Изжитость, эфемерность старого мира изображается Музилем в специфическом для него ракурсе "общих идей" - как прежде всего духовная несостоятельность. Музиль убежден, что рыба тухнет с головы. Именно поэтому в центре внимания Музиля - элита, верхи общества или, во всяком случае, его "интеллигентный" слой, чьи претензии на руководящую роль беспощадно развенчиваются. Салон супруги высокопоставленного правительственного чиновника Гермины Туцци (Диотимы) - это остросатирическая модель всей имперской идеологической надстройки, а во многом и ее материального бизнеса. В изображении всех этих измышляющих "эпохальную демонстрацию" министров, чиновников, аристократов, банкиров, промышленников, генералов, журналистов Музиль безжалостно конкретен как аналитик и как художник.
Но все эти зримо-осязаемые, в полном смысле слова реалистические образы соотнесены в то же время с некой невидимой более общей точкой отсчета и суда.

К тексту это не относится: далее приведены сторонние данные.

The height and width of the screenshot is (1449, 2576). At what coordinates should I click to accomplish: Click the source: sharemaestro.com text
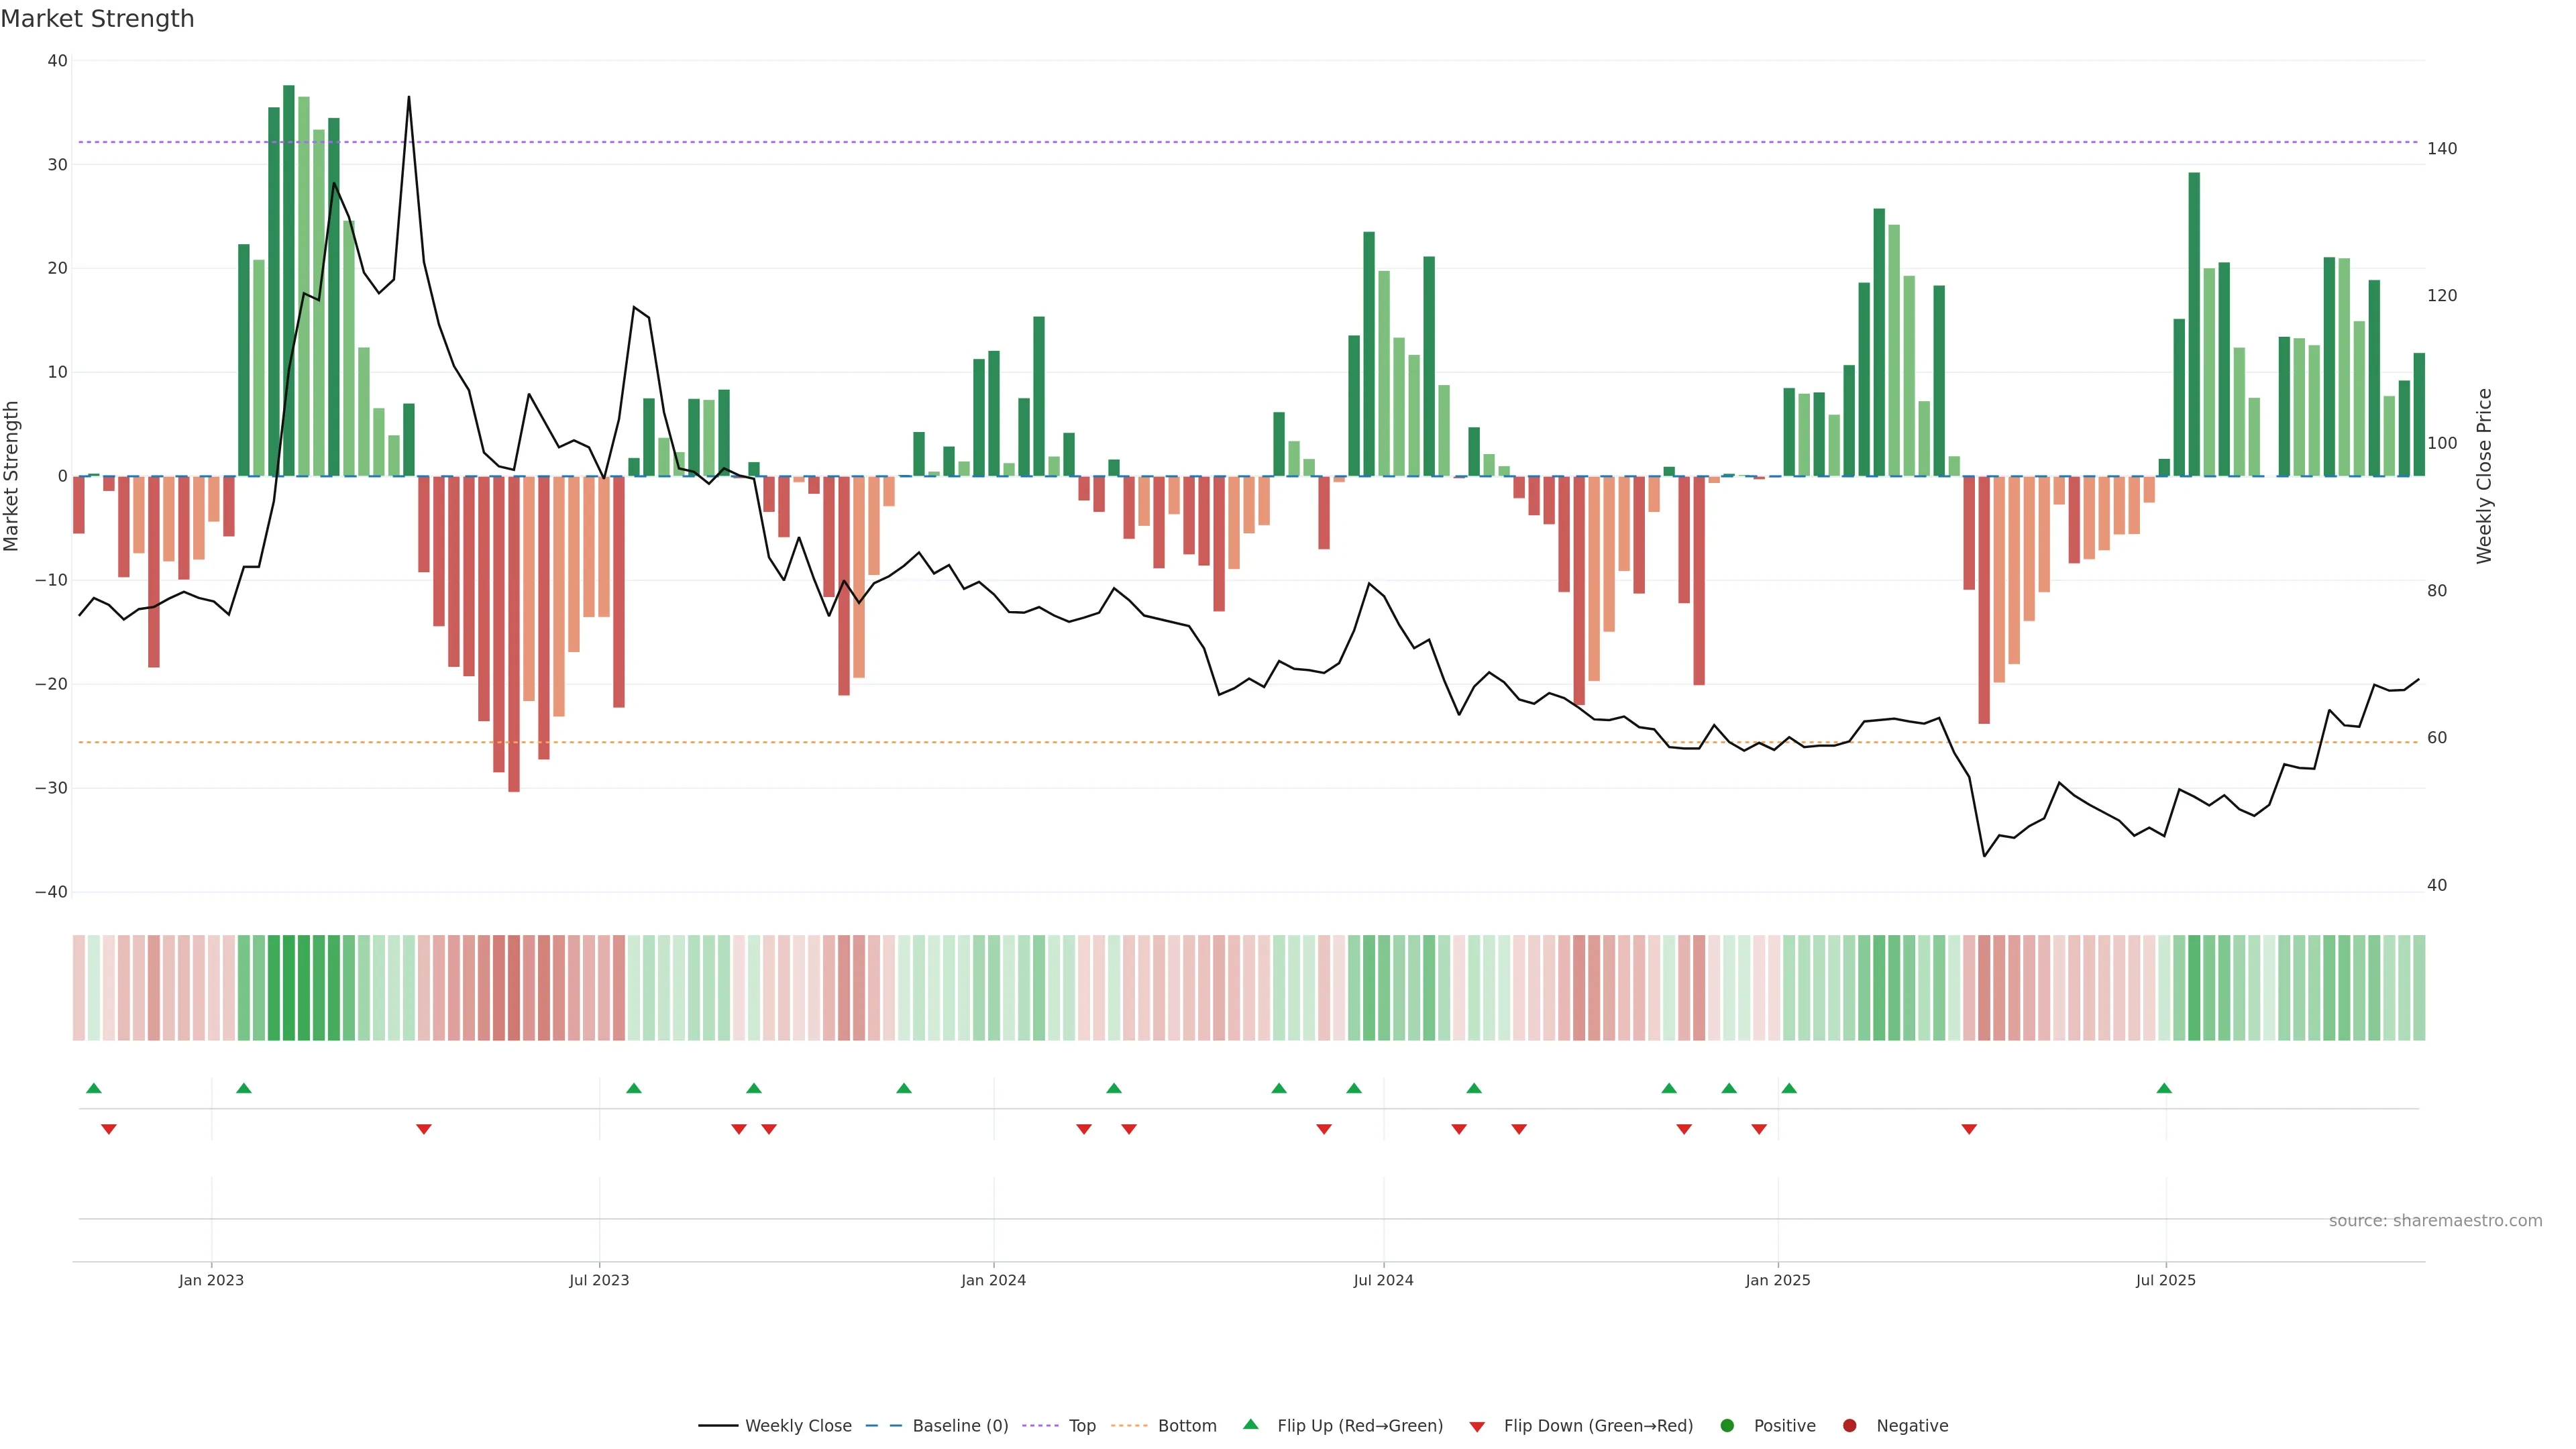[2435, 1221]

Пожалуй, ни одно другое слово не употребляется в музилевском романе столь часто, как Geist и его производные. Geist возвращается чуть ли не в каждой фразе, снова и снова, как идея фикс, как наваждение. В результате это слово обрастает таким количеством значений и смысловых оттенков, что его уже невозможно перевести, например, на русский язык только словом - "дух"; это еще и "ум", и "интеллект", и "интеллигентность", и "культура" - вся сфера духовного, "идеального". И, по убеждению Музиля, вся эта сфера безнадежно себя дискредитировала. Она, во-первых, оказывается повсюду полой, лишенной какого бы то ни было реального содержательного обеспечения. Ее вроде бы "зримое" воплощение - "параллельная акция" - не может обрести даже минимального позитивного смысла. "Акция" обрастает все большим количеством участников, все они, на разные лады склоняя слово Geist, ищут для акции "идею" (или пытаются пронюхать про эту идею, если пришли со стороны) - но ничего не могут ни придумать, ни уловить, "все идет как заведено". Акция громоздкой, неповоротливой телегой медленно, нудно везет героев и читателя вперед.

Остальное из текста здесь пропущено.